Glendalough has a variety of Irish spirits under its umbrella including several whiskeys and a variety of gins that are all worth seeking out. The brand also has three poitín selections to choose from including this cask strength version. It’s distilled from sugar beets and malted barley and is lightly aged in virgin oak casks. In addition to the lower proof version, the brand also has a poitín which is aged briefly in sherry casks.
This poitín is made from 50% malted barley and 50% unmalted barley, all of which is sourced from Ireland. It is distilled three times in traditional copper pot stills and is bottled at 52.5% ABV without aging. This was the first release to come out of the Teeling Distillery which opened in 2015; the first distillery to open in Dublin in 125 years.
Cream liqueurs are often made with real milk or cream, but there are also dairy-free options made from almonds, rice and other vegan ingredients. Whiskey or rum is often used for the base. Naturally, these winter liqueurs would make fantastic additions to hot chocolate or even cocktails like a White Russian.
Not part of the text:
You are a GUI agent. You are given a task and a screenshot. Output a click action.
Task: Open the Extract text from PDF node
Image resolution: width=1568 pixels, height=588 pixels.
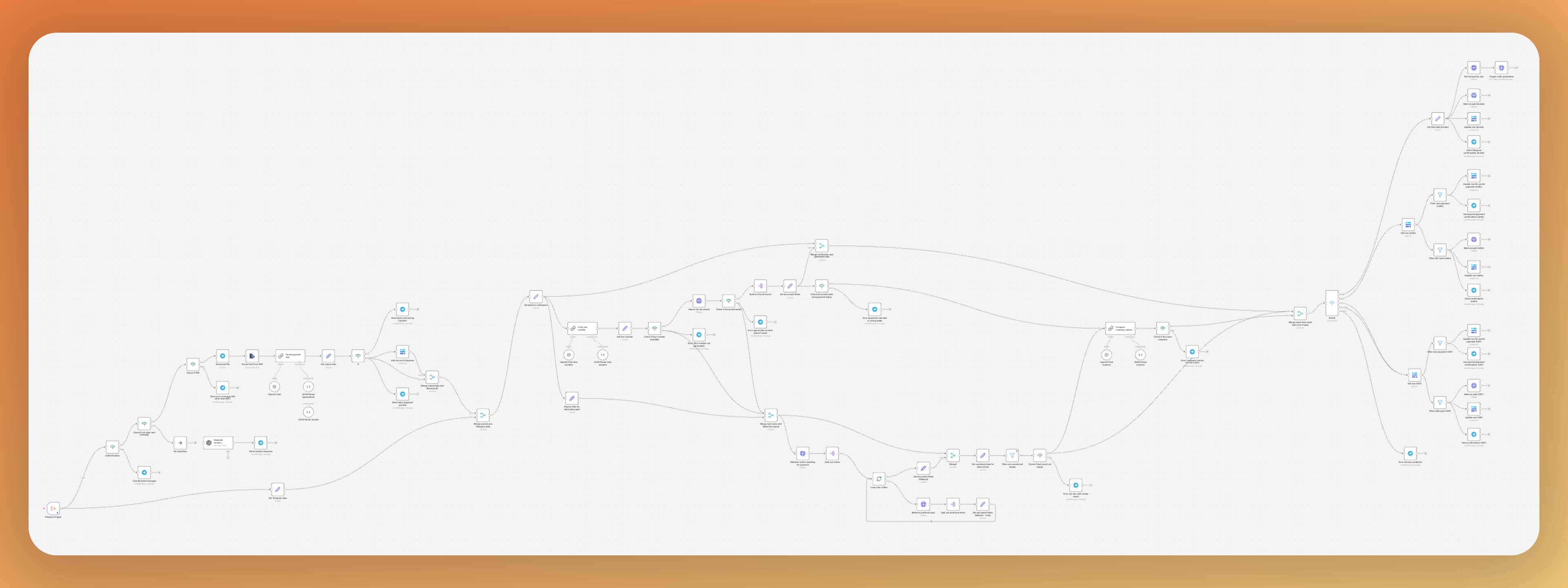tap(252, 356)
But feel free to enjoy with a couple of ice cubes for an easy serve.
First introduced in 1974, Baileys Original Irish Cream is made from Irish whiskey, Irish cream, spirit and chocolate. There are many other flavors in the Baileys portfolio including vegan and a recently released light version.
This Irish cream liqueur is made using cream from grass-fed cows, Irish whiskey, real chocolate and Irish spirit. It is made from the same milk used to create the brand’s popular cheese and butter.
This was crafted by Michael Walsh, master distiller, master blender, and family beekeeper for Boann Distillery. This Irish Cream, dubbed The Blenders Select, begins with single pot still whiskey which uses malted and unmalted barley in its makeup. Then Irish cream from grass-fed cows is blended in.
As vodka can be made anywhere in the world from any agricultural product, naturally Ireland has a few brands to offer. Often these Irish spirits will be made from grains or potatoes, and some brands even use locally-grown ingredients.
This Irish vodka is made using non-GMO barley, primarily sourced from growers in the southeast of Ireland. It’s malted in Cork and milled, mashed, fermented and distilled in West Cork using copper pot stills. The name Kalak is the phonetic spelling of “Cailleach,” the Celtic goddess of winter. Also worth mentioning is the brand’s Peat Cask Single Malt Vodka. For this spirit, the brand takes peat from West Cork and then chars virgin American oak barrels using a peat fire. It’s then aged for four months.
Made from Irish potatoes, this is the second release for the brand following a gin which is also made from a potato base. The brand also makes an Irish whiskey. Muff Liquor Company is named after Muff, a village in Co. Donegal which sits near the border of the Republic of Ireland and Northern Ireland.
This is a wheat-based vodka released by The Connacht Whiskey Company. The name Straw Boys refers to the tradition in western Ireland of wedding crashers who would obscure their faces with conical straw hats. Soon after dancing with the bride and groom — and likely having a drink — they would leave. Their appearance was considered good luck for the couple. There is also a poitín released under this brand name which is made with malted barley.